**What the task requires**
Only an exact copy of the lines from the one containing "The width and height of the screenshot is (260, 148)." through the last line of the material below belongs in the answer, with no pictures.

**Data for review**
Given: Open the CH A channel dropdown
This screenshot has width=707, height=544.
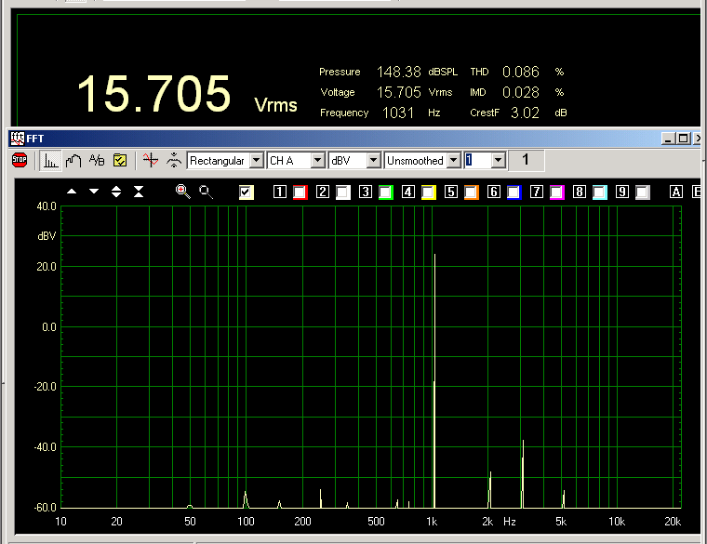Looking at the screenshot, I should [317, 161].
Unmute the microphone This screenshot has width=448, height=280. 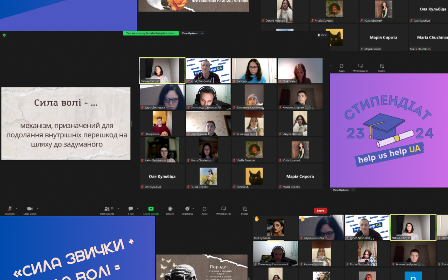[x=10, y=209]
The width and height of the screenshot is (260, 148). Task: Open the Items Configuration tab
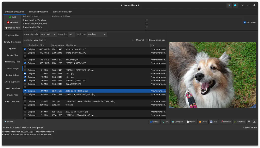click(62, 11)

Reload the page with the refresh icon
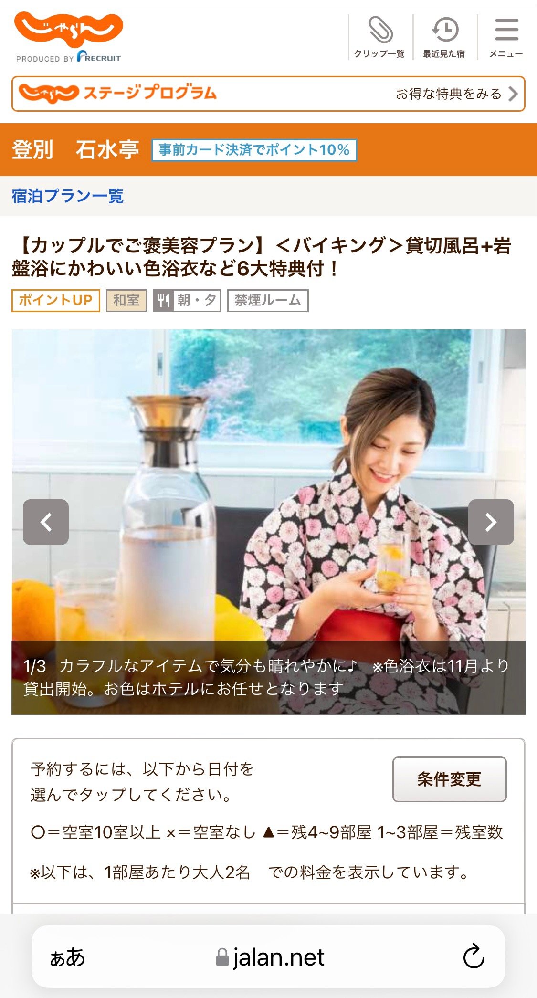[x=474, y=956]
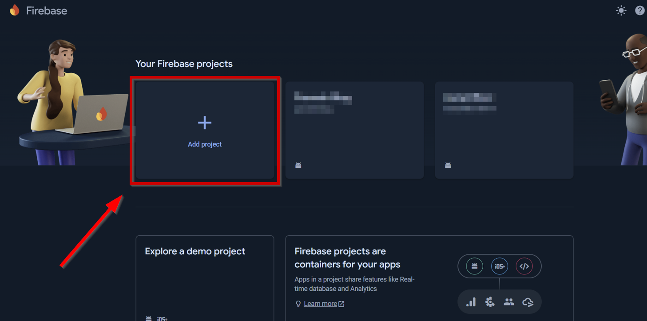Click the Firebase flame logo
The width and height of the screenshot is (647, 321).
coord(15,10)
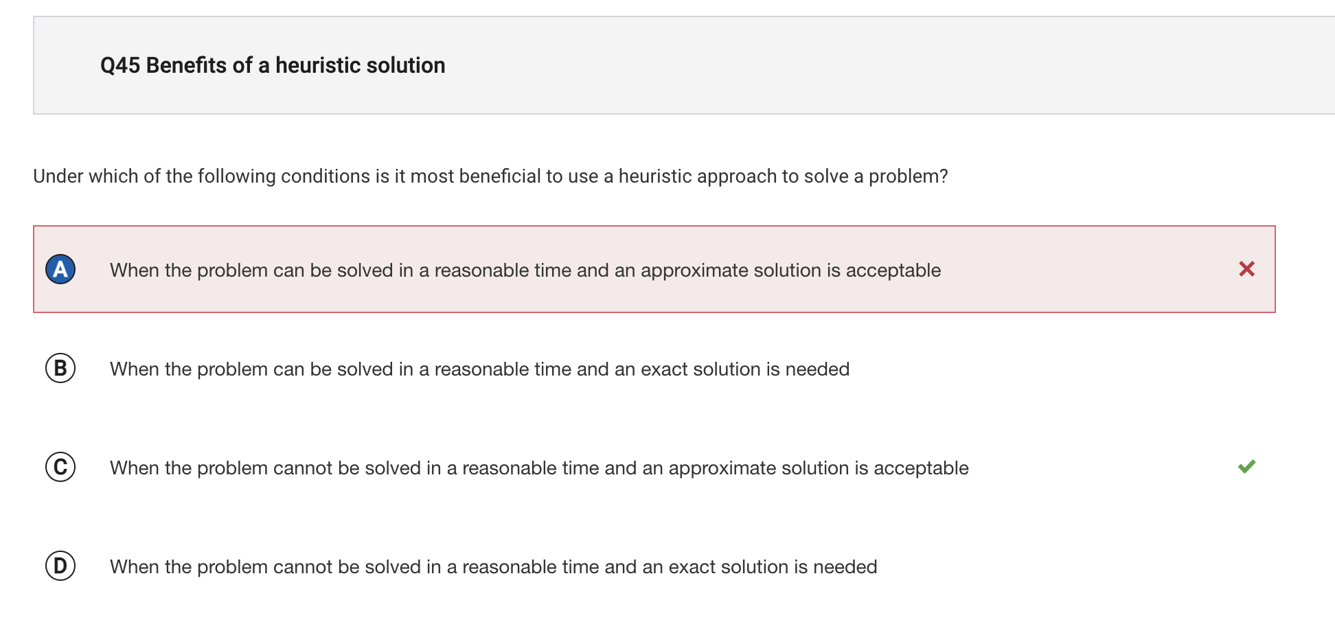Screen dimensions: 1335x622
Task: Click the red X incorrect mark
Action: point(1246,269)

**Result for this task**
The width and height of the screenshot is (260, 148). Task: Open the Items Configuration tab
click(62, 11)

Reload the page with the refresh icon
[x=474, y=956]
Click the Firebase flame logo
The width and height of the screenshot is (647, 321).
coord(15,10)
Screen dimensions: 1335x622
Task: Click the red X incorrect mark
Action: point(1246,269)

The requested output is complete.